In this age of new media, we want our information the same as we want our food: fast, and already prepared for our quick consumption.
For more and more of us, television news is the only way we get news, assuming we get any at all. Sure, some of us find our fill of news by browsing through the ubiquitous Internet news and opinion sites. But more likely is that if we’re logging on, we’re only just catching up with our cyber-societies of like-minded folk joined in manic Internet blab accomplishing little more than reinforcing each other’s indignation.
With such an awesome responsibility as often the sole harbinger of news good and bad, we should expect much from our television media. Instead, we get the titillation of the trivial.
We get breathless blondes reporting on missing blondes. We get entirely uncritical fascination with unreal celebrities. We get insipid “conversations” between shouting talking heads.
And worst of all, we get utterly spineless reporting with no edge, no slash and bite, no grabbing on and not letting go.
Television news no longer provides genuine news about the world. Instead it mostly settles for brief and superficial words and images. It serves only to draw in the highest viewership to generate the highest advertising dollar for the most shareholder profit. And it does so by competing in the business of hype and fear.
Truthfulness and accuracy have little pull at all anymore; only the most fantastical, the most horrible, and the most simplified are served up for public consumption. And we eat it, and eat it greedily, until we’ve become obese in mind and scared in spirit.
There’s so much newsworthy going on in this vast and wonderful world of ours every day.
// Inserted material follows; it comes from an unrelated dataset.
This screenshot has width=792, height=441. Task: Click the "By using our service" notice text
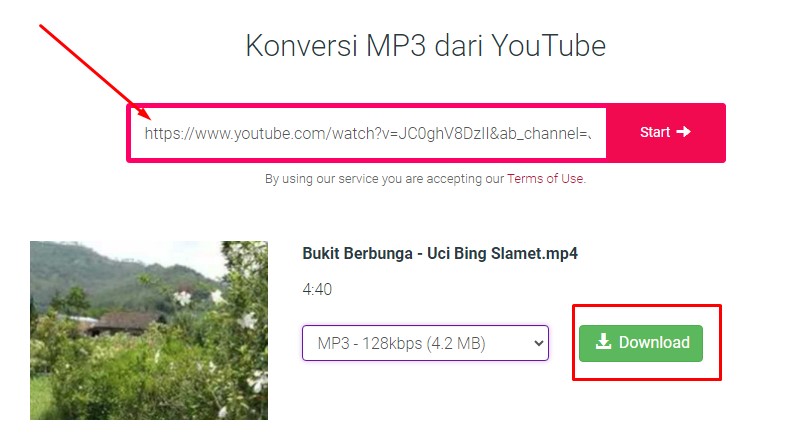[x=425, y=179]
Good news and bad pours forth day after day, much of it trite and dull and boring, but so much more so necessary and fascinating that we require computers and newspapers, radios and televisions to grab at it all for bits and pieces for which to keep in hopes of one day understanding some part of how the larger world works.
So when broadcast media, the only source of news for many of us, is more interested in pursuing audience share and turning a profit, it fails in its basic journalistic responsibilities to serve as witness to injustice and as watchdog over the powerful, and we’re all the poorer for it.
When television “journalists” want always to pitch a fight between polarized views rather than convening public discussions to find serious answers, we’re all the poorer for it.
When television news substitutes emotion for fact, feel-good human interest stories for hard-nosed reporting, and sound bites for political discourse, we’re all the poorer for it.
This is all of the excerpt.